Dwight F. Reynolds is professor of Arabic language & literature in the
Department of Religious Studies at the University of California, Santa
Barbara. He is the author of: Heroic Poets, Poetic Heroes: The
Ethnography of Performance in an Arabic Oral Epic Tradition (1995) and
Arab Folklore: A Handbook (2007); co-author and editor of Interpreting
the Self: Autobiography in the Arabic Literary Tradition (2001) and The
Cambridge Companion to Modern Arab Culture (2015);  co-editor of The
Garland Encyclopedia of World Music, Volume 6: The Middle East (2002),
as well as the author of nearly two dozen articles on various aspect of
Andalusian music based on fieldwork conducted in Morocco, Algeria,
Tunisia, Egypt, Lebanon, Syria, France, and Spain over the past twenty
years.

ABSTRACT
'Jews, Muslims, and Christians in the Musical Life of Medieval
Iberia'

Medieval Muslim Spain (al-Andalus in Arabic) bequeathed to the world
remarkable achievements in architecture, agriculture, gardening,
literature, philosophy, poetry, and the sciences.  Arguably the most
enduring aspect of this period of intellectual activity, however, lies
in its musical heritage.  New song forms appeared in Arabic (the
muwashshah and the zajal) that had a direct influence on the entire
Arabic-speaking world as well as on the Hebrew literary tradition, and
while the exact extent of its impact in the north of Iberia and beyond
to Europe is still being debated, these musical traditions clearly
helped reshape the medieval musical world.  More remarkable is that the
descendents of these medieval musical innovations are still performed
today in Arabic-speaking Jewish and Muslim communities in the Middle
East and beyond.

*EXERCISE DESCRIPTION*:
Please answer these from the profile text:
(a) At which university is Dwight F. Reynolds a professor?
(b) What two new Arabic song forms does it name?
(c) In which communities are the descendants of these medieval musical innovations still performed today?

*DATA RECORDS*:
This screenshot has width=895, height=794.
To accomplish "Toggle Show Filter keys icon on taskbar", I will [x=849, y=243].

==

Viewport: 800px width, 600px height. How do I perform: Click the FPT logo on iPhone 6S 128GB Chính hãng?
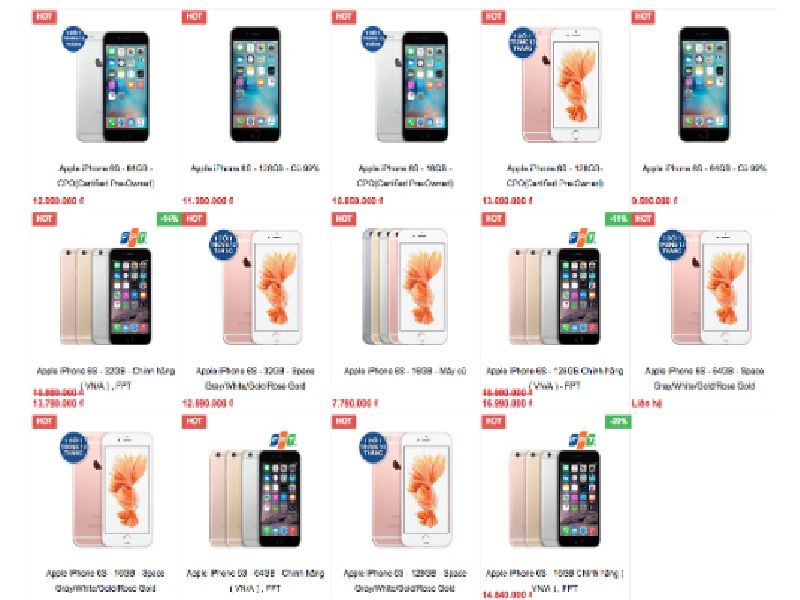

*EXPECTED ANSWER*:
(a) The University of California, Santa Barbara
(b) The muwashshah and the zajal
(c) In Arabic-speaking Jewish and Muslim communities in the Middle East and beyond